Dr Mark Huthwaite, a senior lecturer at Otago University, has been working in the area of perinatal health for the past 15 years. He suggests the myth of pregnancy as a time of health and happiness may have been perpetuated as a means of ensuring the continued reproduction of our species.
“Keeping quiet about this gave a spurious impression that ‘our society supports and nurtures pregnant women’, which is not true at all, and maybe now we are challenging this and raising the awareness.”
He says Perinatal Mood and Anxiety Disorder (PMAD)—the term now used to describe postnatal and antenatal depression — affects 15-20 percent of all pregnant and postnatal women. And numbers are on the rise, though they vary between different cultures and ethno-social and cultural backgrounds.
Triggers for perinatal distress can be numerous, says Huthwaite. Relationship conflict, breakdown, loss of support, domestic violence, financial stress, health issues in pregnancy/ postnatally or with regards to concerns about their baby’s health, lack of sleep, feeding difficulties, family conflict, substance abuse and severe morning sickness or threatened miscarriage can all trigger anxiety.
But sometimes there are no identifiable triggers.
According to research by Auckland University (see ‘Growing Up in New Zealand’) the risk of depression is three times higher for those who have a history of anxiety before or during pregnancy, with stress also a contributing factor.

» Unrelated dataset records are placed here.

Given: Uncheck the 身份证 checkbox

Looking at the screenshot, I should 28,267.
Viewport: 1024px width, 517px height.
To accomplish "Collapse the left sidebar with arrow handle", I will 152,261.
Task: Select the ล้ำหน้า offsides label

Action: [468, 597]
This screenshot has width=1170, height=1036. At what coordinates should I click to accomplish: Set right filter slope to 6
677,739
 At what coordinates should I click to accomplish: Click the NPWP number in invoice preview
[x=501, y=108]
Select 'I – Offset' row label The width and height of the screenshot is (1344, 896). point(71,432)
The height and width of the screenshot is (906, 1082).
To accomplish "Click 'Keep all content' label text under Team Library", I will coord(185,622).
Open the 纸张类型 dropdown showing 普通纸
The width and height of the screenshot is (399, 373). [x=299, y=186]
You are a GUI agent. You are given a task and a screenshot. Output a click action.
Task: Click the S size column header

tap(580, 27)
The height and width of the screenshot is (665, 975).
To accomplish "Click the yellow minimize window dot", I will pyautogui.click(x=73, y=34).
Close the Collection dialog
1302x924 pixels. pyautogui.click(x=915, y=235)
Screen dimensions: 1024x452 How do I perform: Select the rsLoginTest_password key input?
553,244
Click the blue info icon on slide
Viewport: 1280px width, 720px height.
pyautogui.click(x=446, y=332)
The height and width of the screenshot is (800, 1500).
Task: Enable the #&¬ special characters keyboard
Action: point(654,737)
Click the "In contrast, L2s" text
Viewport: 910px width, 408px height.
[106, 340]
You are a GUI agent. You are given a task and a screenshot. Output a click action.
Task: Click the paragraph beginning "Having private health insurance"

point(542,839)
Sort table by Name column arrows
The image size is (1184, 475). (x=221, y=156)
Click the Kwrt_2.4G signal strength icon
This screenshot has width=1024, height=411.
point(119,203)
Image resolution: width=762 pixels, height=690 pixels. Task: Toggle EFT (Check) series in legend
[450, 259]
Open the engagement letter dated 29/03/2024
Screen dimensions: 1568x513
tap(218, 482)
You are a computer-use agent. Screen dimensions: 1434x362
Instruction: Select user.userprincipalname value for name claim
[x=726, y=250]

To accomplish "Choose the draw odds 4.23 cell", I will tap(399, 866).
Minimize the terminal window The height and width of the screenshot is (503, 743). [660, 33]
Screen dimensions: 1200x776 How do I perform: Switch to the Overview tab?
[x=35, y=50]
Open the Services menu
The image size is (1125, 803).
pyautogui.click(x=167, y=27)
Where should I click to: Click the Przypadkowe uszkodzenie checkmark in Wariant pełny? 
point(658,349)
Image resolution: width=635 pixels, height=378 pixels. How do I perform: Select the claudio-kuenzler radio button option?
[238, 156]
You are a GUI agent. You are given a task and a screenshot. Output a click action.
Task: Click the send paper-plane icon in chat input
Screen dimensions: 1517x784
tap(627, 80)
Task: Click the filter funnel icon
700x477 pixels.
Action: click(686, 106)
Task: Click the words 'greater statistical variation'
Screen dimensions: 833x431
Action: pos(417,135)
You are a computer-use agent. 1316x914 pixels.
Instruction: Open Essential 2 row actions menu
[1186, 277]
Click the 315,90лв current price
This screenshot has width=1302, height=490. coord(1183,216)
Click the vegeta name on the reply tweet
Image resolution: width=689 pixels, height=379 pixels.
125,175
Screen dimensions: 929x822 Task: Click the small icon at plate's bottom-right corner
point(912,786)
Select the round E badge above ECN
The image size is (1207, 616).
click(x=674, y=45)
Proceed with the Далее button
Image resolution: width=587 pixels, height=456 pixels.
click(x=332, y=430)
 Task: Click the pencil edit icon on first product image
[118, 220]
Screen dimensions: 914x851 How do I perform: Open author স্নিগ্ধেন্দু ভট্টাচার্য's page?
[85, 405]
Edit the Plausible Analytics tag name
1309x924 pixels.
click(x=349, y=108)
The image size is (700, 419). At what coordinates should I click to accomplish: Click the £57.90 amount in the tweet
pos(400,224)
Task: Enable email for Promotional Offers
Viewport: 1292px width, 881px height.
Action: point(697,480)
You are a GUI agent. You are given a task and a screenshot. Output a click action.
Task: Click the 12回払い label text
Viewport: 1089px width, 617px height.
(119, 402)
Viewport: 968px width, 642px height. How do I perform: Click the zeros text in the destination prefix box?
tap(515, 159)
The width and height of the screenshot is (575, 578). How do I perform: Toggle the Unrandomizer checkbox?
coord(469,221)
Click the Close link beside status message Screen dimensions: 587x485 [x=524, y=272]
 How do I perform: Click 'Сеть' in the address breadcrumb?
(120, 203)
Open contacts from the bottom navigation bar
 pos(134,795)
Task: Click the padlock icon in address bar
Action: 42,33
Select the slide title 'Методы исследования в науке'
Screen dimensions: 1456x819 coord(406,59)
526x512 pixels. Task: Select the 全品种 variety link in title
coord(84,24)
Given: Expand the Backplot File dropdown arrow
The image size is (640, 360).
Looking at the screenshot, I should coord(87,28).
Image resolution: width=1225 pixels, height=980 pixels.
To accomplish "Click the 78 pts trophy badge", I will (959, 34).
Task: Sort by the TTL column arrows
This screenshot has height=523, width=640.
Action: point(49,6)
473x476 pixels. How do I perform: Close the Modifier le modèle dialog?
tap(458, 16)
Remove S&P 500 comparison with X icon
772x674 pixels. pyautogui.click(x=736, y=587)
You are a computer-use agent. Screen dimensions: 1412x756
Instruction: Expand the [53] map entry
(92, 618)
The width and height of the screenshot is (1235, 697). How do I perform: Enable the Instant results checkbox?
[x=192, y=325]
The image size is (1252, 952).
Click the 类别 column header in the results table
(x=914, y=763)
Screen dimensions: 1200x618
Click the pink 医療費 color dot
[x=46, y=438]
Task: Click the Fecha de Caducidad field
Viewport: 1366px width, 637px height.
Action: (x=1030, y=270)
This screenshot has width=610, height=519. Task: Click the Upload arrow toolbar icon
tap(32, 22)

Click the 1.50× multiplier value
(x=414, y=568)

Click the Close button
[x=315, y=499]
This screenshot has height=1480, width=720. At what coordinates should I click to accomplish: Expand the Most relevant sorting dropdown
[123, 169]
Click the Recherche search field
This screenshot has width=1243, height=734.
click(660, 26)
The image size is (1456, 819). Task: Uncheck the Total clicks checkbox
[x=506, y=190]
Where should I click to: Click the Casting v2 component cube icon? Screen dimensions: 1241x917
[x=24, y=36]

The study also reveals that Asian and Maori women are more likely to experience pregnancy-related depression, although at this stage in the research the answers as to why are not yet known.
Antoinette Ben, Executive Director for Post and Antenatal Distress (PND) Wellington, points to UK studies that show 1 in 5 women suffer from perinatal depression and that this number does not account for the women who go undiagnosed. She agrees that antenatal depression isn’t largely talked about, which poses challenges for women who experience it.
Ben has five children of her own and suffered from antenatal and postnatal depression throughout each of her pregnancies.
“My mum had it, I’m pretty sure my grandmother had it. No one can fix it or make it better at the time,” she says. “Sleep was a big trigger for me [and] it didn’t matter how much support I had—I had a fantastic husband, I didn’t really want for anything—but I struggled and found my way through.”
PND see more men seeking help for postnatal depression, but ultimately find it more difficult to deal with it while also trying to care for their partners and a new baby.
“We’re so focused on the mum, the act of giving birth and the feeding [that], we forget about all the other major changes, and those changes affect men too. Dads feel a lot of stuff. They also feel like there’s no way to talk about it and they feel like it’s maybe not important.”
Many men go undiagnosed for postnatal depression, and for women with antenatal depression it’s often confused with expected hormonal changes that occur during pregnancy. The red flags to look out for, says Ben, are continued feelings of anxiety, feeling on edge, and a low mood that extends beyond the baby blues stage (which is around the fourth day post birth).
“The more we can support mums and dads at that time, and let them know it’s okay and quite normal to have those feelings and challenges… the better off their relationships [will be] with each other, [and then the] whole family is better off.”